◆ **Source text**
════════════════════

Deadly fly larvae infests federally endangered Key deer population, more than 40 are euthanized

A Key deer stands in shallow water on Big Pine Key.
A Key deer stands in shallow water on Big Pine Key. U.S. Fish and Wildlife Service

The death of dozens of federally endangered Key deer in the past few weeks prompted federal and state officials to set up a checkpoint in Key Largo Monday to inspect all animals leaving Monroe County for signs of a deadly parasitic fly larvae.

Health officials have had to euthanize more than 40 Key deer infected with screwworm fly maggots since September, and they don’t want the infestation to spread to pets and livestock outside of the county, said Dan Clark, manager of the National Key Deer Refuge on Big Pine Key.

A state quarantine has been put in place so animals in the Keys cannot leave Monroe County without passing through a Florida Department of Agriculture and Consumer Services checkpoint at mile marker 106. The checkpoint will likely be in place through the end of the year, at least.

════════════════════

◆ **Entries shown**
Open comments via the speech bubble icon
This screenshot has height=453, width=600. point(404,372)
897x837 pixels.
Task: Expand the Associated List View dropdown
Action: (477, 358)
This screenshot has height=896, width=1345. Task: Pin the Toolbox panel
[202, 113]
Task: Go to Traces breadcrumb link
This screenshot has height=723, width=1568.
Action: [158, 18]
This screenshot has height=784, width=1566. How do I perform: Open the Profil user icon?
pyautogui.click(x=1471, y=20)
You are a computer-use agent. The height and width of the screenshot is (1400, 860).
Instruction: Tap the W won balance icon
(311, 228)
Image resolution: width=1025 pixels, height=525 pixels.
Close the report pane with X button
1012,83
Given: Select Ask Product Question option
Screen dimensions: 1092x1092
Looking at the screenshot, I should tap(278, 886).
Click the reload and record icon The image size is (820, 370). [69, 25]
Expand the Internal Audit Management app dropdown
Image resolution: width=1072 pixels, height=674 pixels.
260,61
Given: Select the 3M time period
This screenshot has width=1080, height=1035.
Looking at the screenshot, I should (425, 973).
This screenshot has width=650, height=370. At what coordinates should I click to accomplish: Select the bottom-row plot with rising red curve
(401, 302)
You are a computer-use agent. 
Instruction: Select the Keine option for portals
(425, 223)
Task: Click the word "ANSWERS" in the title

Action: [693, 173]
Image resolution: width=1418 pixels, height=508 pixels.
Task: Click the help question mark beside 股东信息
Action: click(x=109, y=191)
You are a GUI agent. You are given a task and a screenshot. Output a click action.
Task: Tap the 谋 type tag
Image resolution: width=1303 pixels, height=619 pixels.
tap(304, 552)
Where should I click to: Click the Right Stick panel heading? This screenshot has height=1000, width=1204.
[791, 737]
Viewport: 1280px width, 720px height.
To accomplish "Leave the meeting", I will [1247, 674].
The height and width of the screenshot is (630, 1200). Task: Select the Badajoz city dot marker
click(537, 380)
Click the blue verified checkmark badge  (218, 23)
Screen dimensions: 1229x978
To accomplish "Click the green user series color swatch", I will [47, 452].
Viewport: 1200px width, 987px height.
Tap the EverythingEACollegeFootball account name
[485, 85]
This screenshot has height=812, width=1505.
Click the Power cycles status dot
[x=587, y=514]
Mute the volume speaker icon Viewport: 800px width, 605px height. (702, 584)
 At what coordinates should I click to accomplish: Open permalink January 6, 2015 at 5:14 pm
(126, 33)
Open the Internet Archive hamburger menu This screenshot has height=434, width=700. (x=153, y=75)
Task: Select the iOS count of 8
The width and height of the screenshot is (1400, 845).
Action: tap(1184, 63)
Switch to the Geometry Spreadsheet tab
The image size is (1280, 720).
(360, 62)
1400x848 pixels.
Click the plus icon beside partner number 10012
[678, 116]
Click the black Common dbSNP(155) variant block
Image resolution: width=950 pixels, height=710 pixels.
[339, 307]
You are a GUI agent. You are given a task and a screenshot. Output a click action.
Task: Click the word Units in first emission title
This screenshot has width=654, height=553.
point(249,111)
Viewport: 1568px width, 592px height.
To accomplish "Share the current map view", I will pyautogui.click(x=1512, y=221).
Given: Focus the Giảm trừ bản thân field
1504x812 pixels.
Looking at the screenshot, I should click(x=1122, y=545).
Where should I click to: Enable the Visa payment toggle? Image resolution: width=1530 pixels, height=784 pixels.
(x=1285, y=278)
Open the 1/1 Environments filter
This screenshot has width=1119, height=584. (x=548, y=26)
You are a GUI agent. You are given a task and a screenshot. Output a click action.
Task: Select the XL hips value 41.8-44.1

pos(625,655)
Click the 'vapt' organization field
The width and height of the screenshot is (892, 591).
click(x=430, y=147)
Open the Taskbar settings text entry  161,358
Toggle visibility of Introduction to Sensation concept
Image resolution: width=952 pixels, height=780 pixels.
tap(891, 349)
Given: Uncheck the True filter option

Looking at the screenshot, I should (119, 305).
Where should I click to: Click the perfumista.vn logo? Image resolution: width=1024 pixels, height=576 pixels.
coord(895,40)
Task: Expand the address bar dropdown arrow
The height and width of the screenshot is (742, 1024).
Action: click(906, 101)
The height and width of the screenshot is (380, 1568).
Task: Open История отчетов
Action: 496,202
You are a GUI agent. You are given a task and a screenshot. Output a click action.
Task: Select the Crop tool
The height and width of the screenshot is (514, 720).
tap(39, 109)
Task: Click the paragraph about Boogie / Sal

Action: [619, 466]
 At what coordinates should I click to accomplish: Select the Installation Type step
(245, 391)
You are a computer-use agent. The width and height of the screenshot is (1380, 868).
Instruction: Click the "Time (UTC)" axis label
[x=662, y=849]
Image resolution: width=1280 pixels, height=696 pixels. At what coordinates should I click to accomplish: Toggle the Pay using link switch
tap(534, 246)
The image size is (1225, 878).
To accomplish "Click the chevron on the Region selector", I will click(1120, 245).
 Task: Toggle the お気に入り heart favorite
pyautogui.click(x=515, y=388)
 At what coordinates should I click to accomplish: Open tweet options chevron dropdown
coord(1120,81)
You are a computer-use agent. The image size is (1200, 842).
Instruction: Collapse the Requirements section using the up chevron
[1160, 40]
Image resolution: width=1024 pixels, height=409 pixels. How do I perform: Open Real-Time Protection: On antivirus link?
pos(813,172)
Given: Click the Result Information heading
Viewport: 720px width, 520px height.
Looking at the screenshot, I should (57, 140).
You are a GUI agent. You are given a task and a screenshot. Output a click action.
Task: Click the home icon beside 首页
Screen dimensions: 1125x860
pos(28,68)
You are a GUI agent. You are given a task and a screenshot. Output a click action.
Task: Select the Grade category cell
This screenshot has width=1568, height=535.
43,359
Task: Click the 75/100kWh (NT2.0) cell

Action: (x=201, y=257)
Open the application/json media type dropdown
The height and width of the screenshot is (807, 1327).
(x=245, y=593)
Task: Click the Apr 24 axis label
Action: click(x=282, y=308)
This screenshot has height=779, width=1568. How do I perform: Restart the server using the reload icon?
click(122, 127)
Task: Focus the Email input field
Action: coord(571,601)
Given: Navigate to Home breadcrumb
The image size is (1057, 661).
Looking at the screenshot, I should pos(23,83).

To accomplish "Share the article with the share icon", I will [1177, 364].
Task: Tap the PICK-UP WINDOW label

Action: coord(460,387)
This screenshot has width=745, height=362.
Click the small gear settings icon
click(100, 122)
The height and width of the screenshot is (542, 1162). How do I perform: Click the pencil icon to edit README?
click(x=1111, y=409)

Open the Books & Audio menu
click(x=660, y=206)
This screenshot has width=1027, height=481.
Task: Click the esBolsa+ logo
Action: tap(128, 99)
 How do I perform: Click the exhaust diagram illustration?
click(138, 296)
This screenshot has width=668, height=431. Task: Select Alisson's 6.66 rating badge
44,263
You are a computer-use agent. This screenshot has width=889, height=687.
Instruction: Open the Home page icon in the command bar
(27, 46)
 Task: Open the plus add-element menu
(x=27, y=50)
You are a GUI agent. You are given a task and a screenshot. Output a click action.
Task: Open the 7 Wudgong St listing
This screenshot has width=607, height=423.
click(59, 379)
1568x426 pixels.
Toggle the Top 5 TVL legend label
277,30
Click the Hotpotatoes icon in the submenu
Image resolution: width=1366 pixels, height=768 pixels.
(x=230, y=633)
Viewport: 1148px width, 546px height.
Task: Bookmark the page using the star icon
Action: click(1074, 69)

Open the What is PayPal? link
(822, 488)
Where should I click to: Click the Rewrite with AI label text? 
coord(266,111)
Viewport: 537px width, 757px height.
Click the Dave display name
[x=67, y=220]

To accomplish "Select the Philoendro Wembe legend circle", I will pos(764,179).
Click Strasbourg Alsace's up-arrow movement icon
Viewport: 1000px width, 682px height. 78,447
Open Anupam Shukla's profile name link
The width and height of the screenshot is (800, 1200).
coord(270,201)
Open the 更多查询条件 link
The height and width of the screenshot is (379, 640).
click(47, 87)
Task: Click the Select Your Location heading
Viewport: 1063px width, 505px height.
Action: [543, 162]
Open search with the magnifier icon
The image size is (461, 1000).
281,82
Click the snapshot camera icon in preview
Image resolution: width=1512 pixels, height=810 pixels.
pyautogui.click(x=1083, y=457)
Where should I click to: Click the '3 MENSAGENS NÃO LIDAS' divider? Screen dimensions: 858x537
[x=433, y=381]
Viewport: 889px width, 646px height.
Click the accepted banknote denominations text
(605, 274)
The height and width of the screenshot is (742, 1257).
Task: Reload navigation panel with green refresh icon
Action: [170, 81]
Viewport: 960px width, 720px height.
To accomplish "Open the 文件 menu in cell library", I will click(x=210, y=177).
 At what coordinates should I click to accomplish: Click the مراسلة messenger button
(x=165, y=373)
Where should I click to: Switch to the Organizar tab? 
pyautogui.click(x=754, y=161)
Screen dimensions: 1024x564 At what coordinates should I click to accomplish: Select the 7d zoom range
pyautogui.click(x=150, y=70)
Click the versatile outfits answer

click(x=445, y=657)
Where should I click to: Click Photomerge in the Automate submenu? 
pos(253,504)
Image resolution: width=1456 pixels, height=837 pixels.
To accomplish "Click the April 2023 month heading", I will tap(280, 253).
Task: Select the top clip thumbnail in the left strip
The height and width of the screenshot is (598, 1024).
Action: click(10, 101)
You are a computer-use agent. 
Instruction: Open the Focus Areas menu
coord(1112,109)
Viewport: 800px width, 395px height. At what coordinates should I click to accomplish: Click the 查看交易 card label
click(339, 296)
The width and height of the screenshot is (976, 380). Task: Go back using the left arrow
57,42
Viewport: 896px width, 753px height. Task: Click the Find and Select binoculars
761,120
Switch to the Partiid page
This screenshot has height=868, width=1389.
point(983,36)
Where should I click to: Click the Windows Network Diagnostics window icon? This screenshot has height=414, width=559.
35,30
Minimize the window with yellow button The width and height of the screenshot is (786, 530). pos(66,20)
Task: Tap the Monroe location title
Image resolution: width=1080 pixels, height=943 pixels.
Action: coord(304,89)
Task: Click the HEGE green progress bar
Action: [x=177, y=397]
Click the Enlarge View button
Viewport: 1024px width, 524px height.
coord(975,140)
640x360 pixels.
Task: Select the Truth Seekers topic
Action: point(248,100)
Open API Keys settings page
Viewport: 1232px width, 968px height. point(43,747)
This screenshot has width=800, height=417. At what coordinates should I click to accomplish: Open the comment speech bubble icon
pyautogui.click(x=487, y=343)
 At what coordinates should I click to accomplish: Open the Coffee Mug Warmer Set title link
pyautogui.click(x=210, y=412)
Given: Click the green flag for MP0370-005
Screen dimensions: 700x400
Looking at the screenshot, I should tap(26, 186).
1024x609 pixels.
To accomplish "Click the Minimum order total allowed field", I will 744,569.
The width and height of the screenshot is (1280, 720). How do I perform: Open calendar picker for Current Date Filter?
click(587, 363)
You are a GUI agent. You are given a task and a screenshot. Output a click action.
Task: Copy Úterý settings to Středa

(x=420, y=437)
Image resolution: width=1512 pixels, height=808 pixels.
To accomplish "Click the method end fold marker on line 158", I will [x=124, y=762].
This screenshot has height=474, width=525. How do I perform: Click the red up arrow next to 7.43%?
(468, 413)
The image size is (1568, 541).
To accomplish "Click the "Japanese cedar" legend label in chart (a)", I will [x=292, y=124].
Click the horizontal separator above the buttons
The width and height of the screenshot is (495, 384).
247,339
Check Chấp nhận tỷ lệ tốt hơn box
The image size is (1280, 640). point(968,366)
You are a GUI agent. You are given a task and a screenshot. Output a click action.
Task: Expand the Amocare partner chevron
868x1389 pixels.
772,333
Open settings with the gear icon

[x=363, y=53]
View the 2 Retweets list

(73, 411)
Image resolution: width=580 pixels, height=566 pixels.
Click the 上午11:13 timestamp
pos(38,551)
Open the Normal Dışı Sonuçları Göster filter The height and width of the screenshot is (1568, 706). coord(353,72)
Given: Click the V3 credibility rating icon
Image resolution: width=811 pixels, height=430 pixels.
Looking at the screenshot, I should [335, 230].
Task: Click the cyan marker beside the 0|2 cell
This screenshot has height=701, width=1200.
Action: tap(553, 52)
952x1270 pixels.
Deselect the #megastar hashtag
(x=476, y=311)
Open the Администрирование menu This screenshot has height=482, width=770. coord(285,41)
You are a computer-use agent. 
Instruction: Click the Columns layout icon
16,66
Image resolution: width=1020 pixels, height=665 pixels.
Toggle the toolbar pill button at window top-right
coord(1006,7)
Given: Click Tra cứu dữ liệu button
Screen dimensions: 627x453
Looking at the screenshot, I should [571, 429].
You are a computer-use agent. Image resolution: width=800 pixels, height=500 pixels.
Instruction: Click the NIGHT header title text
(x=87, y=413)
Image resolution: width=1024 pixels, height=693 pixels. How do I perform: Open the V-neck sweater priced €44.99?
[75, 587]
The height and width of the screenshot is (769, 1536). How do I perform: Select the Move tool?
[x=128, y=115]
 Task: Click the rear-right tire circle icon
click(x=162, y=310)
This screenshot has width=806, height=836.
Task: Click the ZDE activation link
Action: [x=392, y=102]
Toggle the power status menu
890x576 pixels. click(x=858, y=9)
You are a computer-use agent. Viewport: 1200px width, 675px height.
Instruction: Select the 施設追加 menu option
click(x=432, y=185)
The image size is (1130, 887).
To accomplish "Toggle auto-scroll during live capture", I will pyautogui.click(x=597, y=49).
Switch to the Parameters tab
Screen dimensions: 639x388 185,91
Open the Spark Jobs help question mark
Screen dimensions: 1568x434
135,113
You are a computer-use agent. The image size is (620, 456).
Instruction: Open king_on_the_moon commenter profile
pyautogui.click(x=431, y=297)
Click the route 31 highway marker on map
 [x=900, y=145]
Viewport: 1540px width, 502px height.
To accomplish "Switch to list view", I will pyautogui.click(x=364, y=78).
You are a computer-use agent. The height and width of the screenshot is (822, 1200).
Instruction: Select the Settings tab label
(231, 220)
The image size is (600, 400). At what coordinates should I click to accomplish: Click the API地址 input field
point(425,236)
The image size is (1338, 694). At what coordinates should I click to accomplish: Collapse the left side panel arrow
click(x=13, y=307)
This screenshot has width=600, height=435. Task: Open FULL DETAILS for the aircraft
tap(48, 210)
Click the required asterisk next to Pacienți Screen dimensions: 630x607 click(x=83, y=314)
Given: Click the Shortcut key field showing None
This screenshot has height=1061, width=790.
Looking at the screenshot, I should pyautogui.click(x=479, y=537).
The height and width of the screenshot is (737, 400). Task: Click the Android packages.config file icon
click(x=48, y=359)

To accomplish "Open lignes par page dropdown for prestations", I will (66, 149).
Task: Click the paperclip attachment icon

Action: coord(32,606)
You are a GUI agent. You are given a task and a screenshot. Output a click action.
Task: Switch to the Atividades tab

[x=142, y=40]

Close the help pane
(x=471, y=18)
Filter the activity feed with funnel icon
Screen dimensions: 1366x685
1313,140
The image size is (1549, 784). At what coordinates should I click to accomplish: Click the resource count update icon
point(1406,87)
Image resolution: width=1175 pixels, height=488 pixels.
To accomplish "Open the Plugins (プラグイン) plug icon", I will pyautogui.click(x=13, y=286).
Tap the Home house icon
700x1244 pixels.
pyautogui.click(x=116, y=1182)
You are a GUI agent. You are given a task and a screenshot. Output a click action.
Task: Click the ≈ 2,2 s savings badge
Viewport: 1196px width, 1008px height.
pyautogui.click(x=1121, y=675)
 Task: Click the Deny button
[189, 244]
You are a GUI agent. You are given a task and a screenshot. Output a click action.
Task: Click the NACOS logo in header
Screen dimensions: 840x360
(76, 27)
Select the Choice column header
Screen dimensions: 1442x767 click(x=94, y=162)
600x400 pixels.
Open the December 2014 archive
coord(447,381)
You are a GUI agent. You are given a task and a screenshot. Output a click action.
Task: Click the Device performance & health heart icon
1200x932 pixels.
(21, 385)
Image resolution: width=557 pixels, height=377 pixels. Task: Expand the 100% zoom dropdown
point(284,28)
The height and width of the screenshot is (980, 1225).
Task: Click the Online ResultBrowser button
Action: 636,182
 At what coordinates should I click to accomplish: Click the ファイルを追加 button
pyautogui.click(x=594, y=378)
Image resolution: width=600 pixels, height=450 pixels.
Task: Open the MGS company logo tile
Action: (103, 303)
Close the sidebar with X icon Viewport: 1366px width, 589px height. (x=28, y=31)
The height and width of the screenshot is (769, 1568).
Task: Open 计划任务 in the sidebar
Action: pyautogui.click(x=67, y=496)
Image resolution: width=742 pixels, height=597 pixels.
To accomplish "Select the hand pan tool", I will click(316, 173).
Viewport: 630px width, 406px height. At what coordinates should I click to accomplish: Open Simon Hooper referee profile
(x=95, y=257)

════════════════════

◆ **About this exercise**
Answer these questions using the Key deer article:
1. How many Key deer have been euthanized since September?
2. What position does Dan Clark hold?
3. How long is the checkpoint at mile marker 106 likely to stay in place?
The records are independent material and have no connection to the Key deer article.

◆ **Answer section**
1. More than 40.
2. Manager of the National Key Deer Refuge on Big Pine Key.
3. Through the end of the year, at least.